El latido de la tierra: Nuestra historia en un mar de olivos

1. El Origen: Un refugio que se convirtió en destino

Hace cinco años, llegamos a Paüls, en el corazón del Baix Ebre, buscando lo que la ciudad nos negaba: silencio, aire y una válvula de escape. Queríamos un lugar para desconectar, pero el paisaje tenía otros planes para nosotros.

Nos encontramos rodeados de un "mar de olivos", pero entre ellos, descubrimos algo que nos partió el alma: olivos centenarios, algunos con más de 200 años de historia, que habían sido olvidados. Árboles que habían alimentado a generaciones y que ahora languidecían en el abandono.

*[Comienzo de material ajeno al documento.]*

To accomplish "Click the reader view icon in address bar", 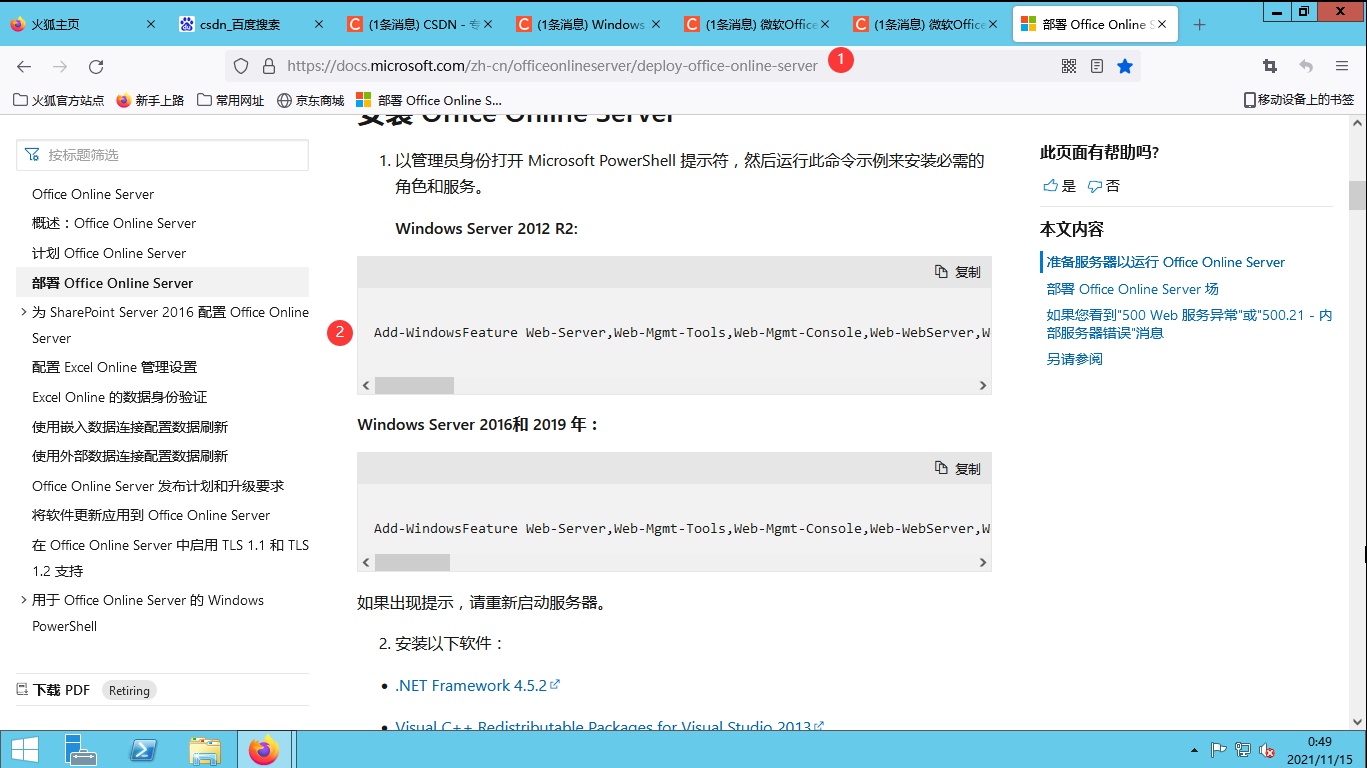I will click(x=1096, y=64).
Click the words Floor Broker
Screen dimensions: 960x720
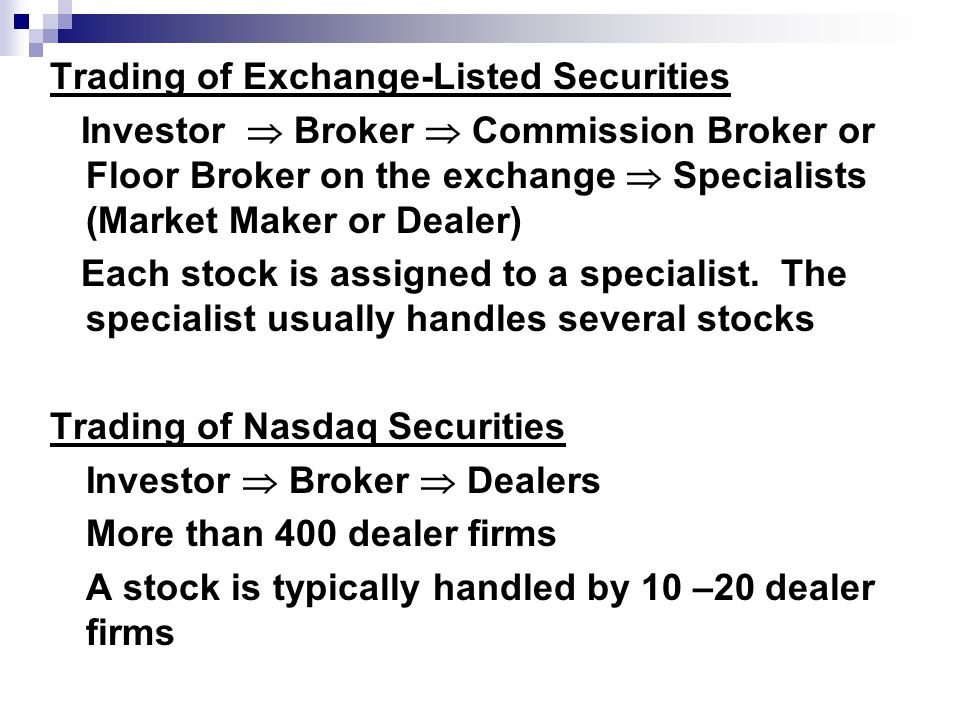point(198,176)
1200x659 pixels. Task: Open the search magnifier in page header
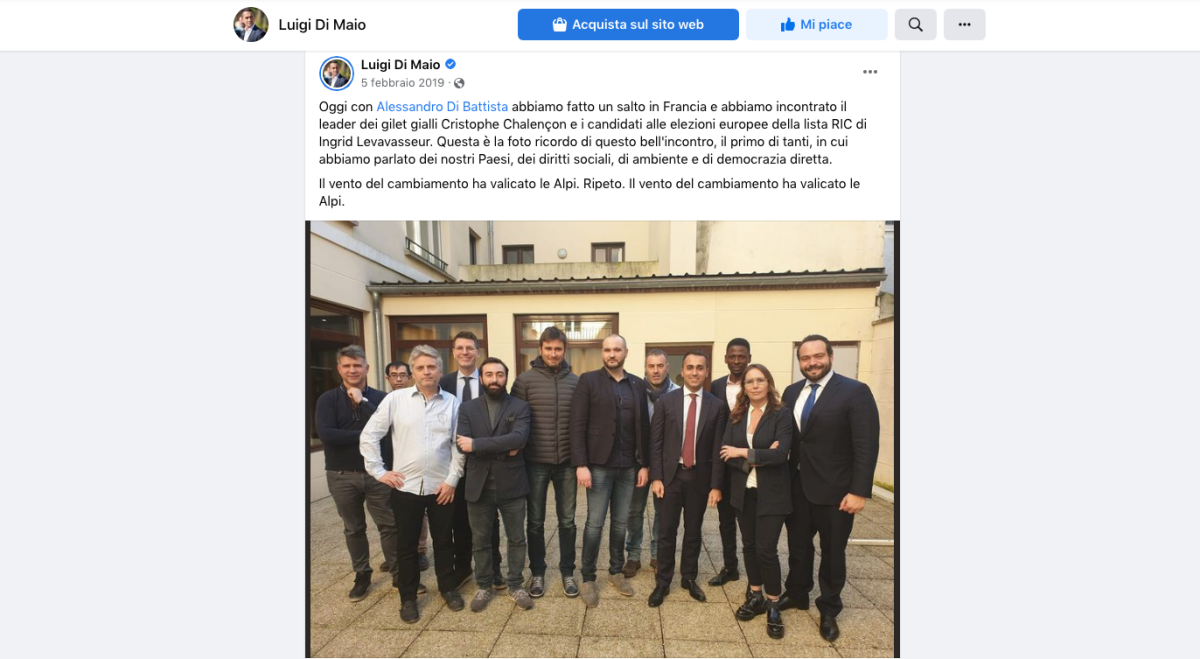tap(915, 25)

2. El Despertar: De propietarios a guardianes

Lo que empezó como una compra de una finca de recreo, se transformó —gracias a la generosidad de nuestros vecinos y amigos de la zona— en una lección de vida. Ellos nos enseñaron a "escuchar" la tierra. Nos ayudaron a entender que esos troncos retorcidos no eran madera, sino vida que respira.

Fue entonces cuando algo cambió dentro de nosotros. Esa necesidad de escapar de la ciudad se convirtió en una pasión que brotaba de lo más profundo. Entendimos que no éramos dueños de esos olivos, sino sus guardianes. Sentimos la responsabilidad de recuperar ese patrimonio paisajístico y arquitectónico, de devolverle la dignidad a cada árbol.

3. La Transformación: El mimo en cada gota

Pasamos de la observación a la acción. Han sido cinco años de pruebas, de esfuerzos económicos, de manos manchadas de tierra y de una dedicación absoluta. Aprendimos a cuidar, a mimar y a amar cada aceituna como si fuera un tesoro único.

En Finca Bagatelle no buscamos grandes producciones. Buscamos la excelencia. Aplicamos la innovación a una tradición centenaria para crear un AOVE ecológico de calidad premium y producción limitada. Un aceite con una personalidad modelada por el tiempo y el respeto.

4. El Regalo: Una experiencia para los sentidos

Hoy, cuando abres una botella de AOVE Finca Bagatelle, no solo estás probando un condimento. Estás saboreando un proyecto de vida. Nuestra mayor satisfacción no es el reconocimiento técnico, sino la sonrisa de quien lo prueba y se sorprende por su aroma, su textura y ese sabor que solo la calma y el cariño pueden otorgar.

Finca Bagatelle: Una propuesta gastronómica atrevida. Un juego de plenitud sensorial. Un pedazo de nuestra alma en cada gota.